The latter is especially important, according to Rafael Máñez, head of the intensive care unit at Bellvitge University Hospital, near Barcelona, Spain, because of COVID-19’s “severe” phase, which happens in around 10 percent of those stricken with the disease.
During this phase, infected individuals develop what is known among experts as a "cytokine storm" or an uncontrolled inflammatory response of the immune system. This "storm" is what causes most of the critical conditions and eventually, fatalities, in infected individuals.
"The exact mechanisms of cytokine storms are pretty much unknown," said Roger Paredes, Head of the Infectious Diseases Section at Germans Trias i Pujol Hospital in Spain, noting that while the body’s inflammatory response is a natural immune system reaction that’s necessary to repair cell damage, the cytokine storm triggered in COVID-19 patients actually does more harm than good.
"With normal pneumonia, germs damage the pulmonary tissue and the immune system generates an inflammatory response to stop it. The immune system ‘kills’ some cells to repair the damaged tissue. What is happening now with coronavirus is that instead of sending a few cells it’s sending tonnes of cells that generate an uncontrolled inflammatory response, not only in lungs but can be widespread in the body," Paredes explained.

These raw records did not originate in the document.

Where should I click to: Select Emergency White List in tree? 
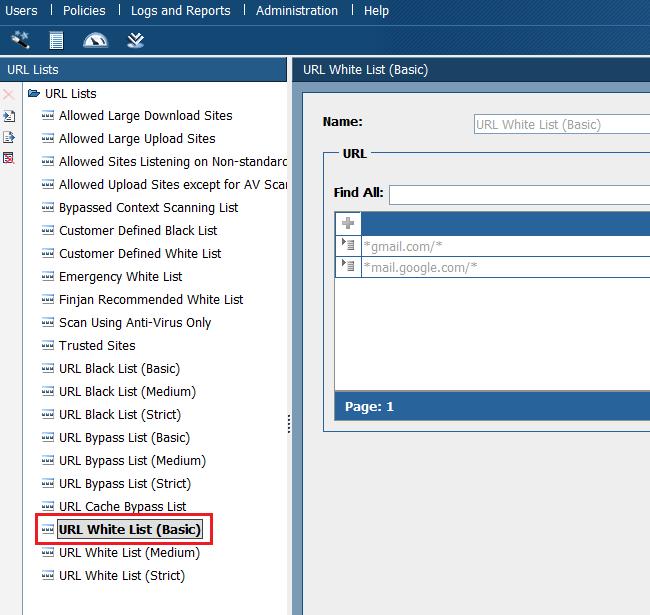point(120,276)
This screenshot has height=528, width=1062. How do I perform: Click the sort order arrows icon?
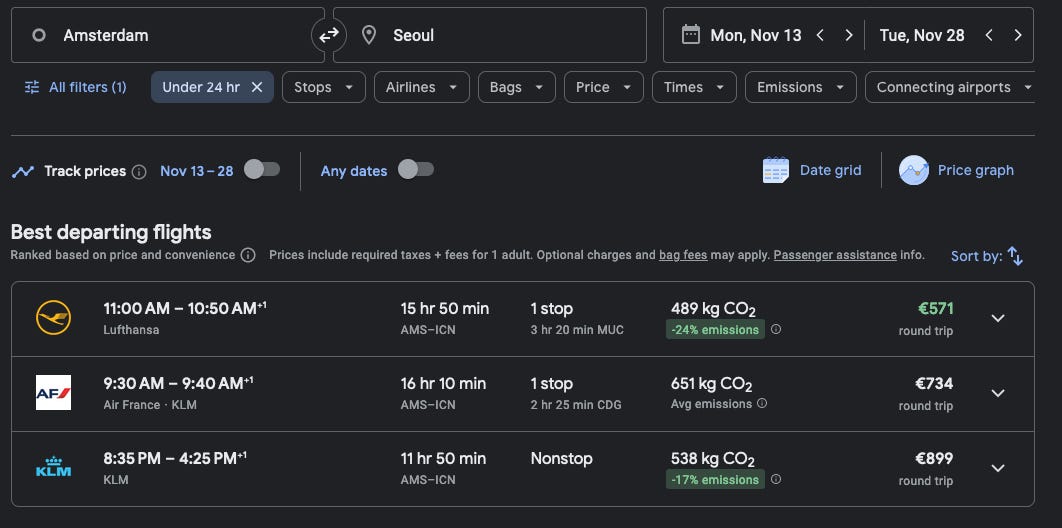point(1015,256)
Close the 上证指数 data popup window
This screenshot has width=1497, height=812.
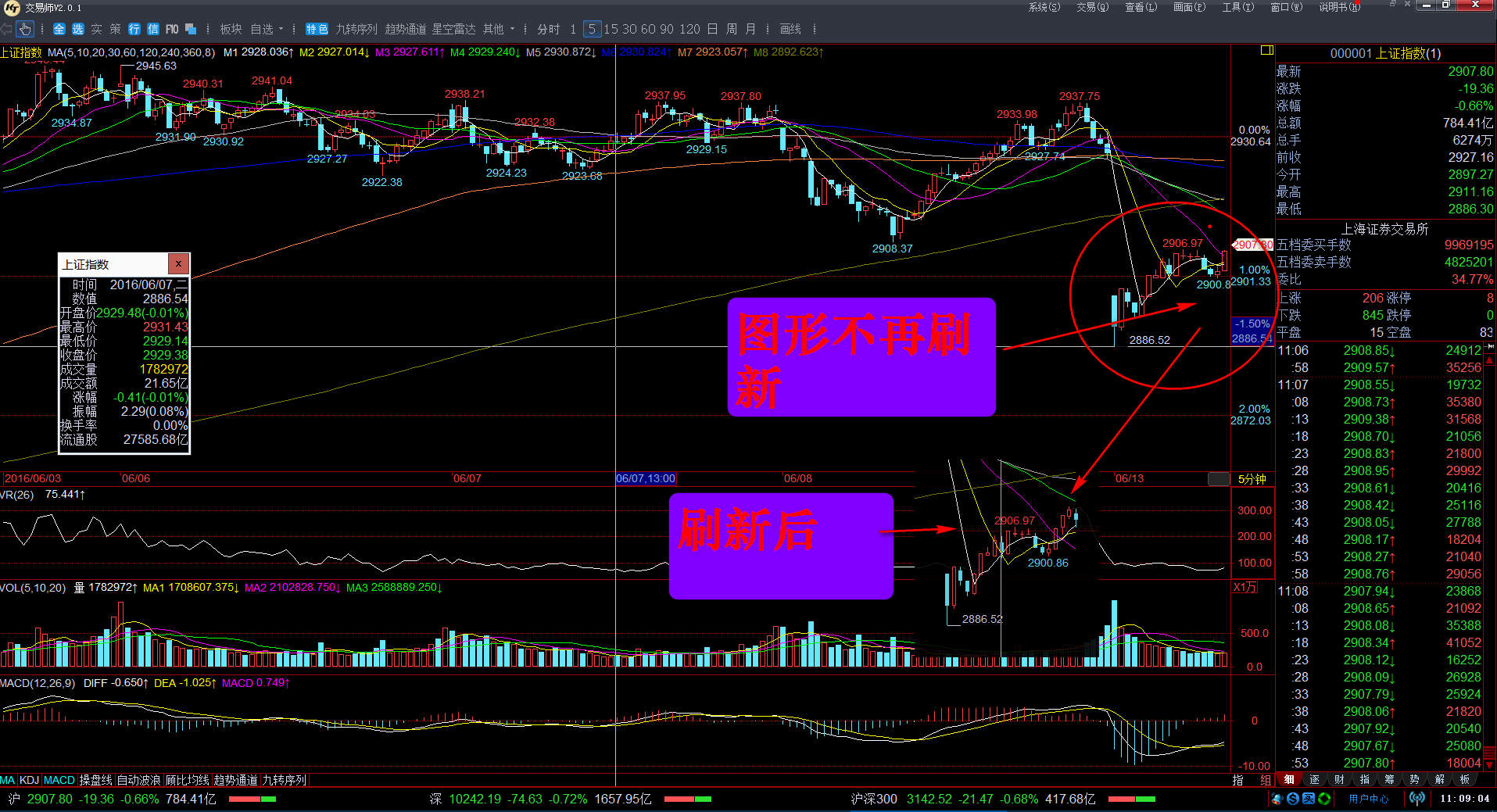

"The problem is that we don’t have a treatment, neither against the virus nor for the inflammatory response," Máñez said in an interview with Euronews, adding that they only have supportive treatments, which are meant to protect the patient's vital organs.
Complicating matters further is that the SARS-CoV-2 virus, the pathogen that causes COVID-19, isn’t the only thing that doctors have to take into account when it comes to treating the disease -- they also have to consider the patient’s response to the infection.
"There’s a big difference in how people handle this virus," said Robert Murphy, a professor of medicine and the director of the Center for Global Communicable Diseases at Northwestern University, noting that the phenomenon is "very unusual."
“None of this variability really fits with any other diseases we’re used to dealing with,” Murphy said.
As of this writing, the COVID-19 pandemic has claimed the lives of 192,125 people and infected over 2.7 million others around the world.
According to medical experts, maintaining an optimal and balanced immune system can help ward off infections such as COVID-19. This can be done by following simple lifestyle and dietary guidelines.
One step you can take is to, at the very least, decrease the presence of stress in your life, since stress -- especially the chronic type -- can trigger the production of the hormone cortisol.
In an interview, clinical immunologist Leonard Calabrese said that while small amounts of cortisol can help support immunity, too much of it in the blood opens the body up to the risk of uncontrolled inflammation.
Cabrese said chronic stress also contributes to a decrease in the body’s lymphocyte levels. Lymphocytes are white blood cells that fight off infections in the body.
Among the steps you can take to minimize chronic stress, Calabrese said, is to engage in activities such as meditation and yoga, since these two practices help calm the mind and relax the body.
Another factor to consider when it comes to strengthening and supporting the immune system is the elimination of added sugar from one’s diet.
Nutritionist Monica Reinagel, in a column published on Scientific American, said excess sugar may put white blood cells into a "temporary coma," thereby rendering them ineffective against threats such as bacteria and viruses.
Experts also recommend adding more whole plant foods like fruits, vegetables, nuts, seeds, and legumes to one’s diet. According to a study published in the journal Current Pharmaceutical Design, these foods are rich in immune-supporting nutrients and antioxidants that can give your immune system an edge against harmful pathogens such as SARS-CoV-2.
"What we want to do is give our body the nutrients we need so that our main system functions optimally so we can stay healthy and fight off any bacteria or viruses that we come in contact with," said dietitian Jessica Siegel.
Aside from whole plant foods, fermented foods and probiotic-rich food products such as kimchi, kefir, yogurt and sauerkraut can also help strengthen the immune system. Studies have shown that fermented foods and probiotics help the immune system identify and target potentially harmful pathogens.
One other thing that you can do to bolster your immune system is to remove as many pollutants and allergens as possible from your home, especially since the average house contains many potentially toxic and dangerous chemicals and pollutants.
Ridding one’s home of these chemicals, according to experts, is important since the constant exposure to toxins, heavy metals and other chemicals can overwork and eventually overwhelm the immune system.
To eliminate these pollutants, you can start by changing the plumbing, especially if it was installed before 1986. Pipes and other plumbing fixtures from that era were often tainted with lead, a toxic heavy metal. Charcoal filters may also be installed in showerheads and faucets in order to filter out stray toxins that are present in the water supply itself.
To filter out airborne allergens, a High-Efficiency Particulate Air (HEPA) filter may be a good option, since it can filter out pollen, pet dander, smoke, dust mites and mold spores from the air.
While it is true that no measure is guaranteed to protect yourself from COVID-19, some practices, such as the ones listed above, can help support your immune system, which is ultimately your main defense against diseases.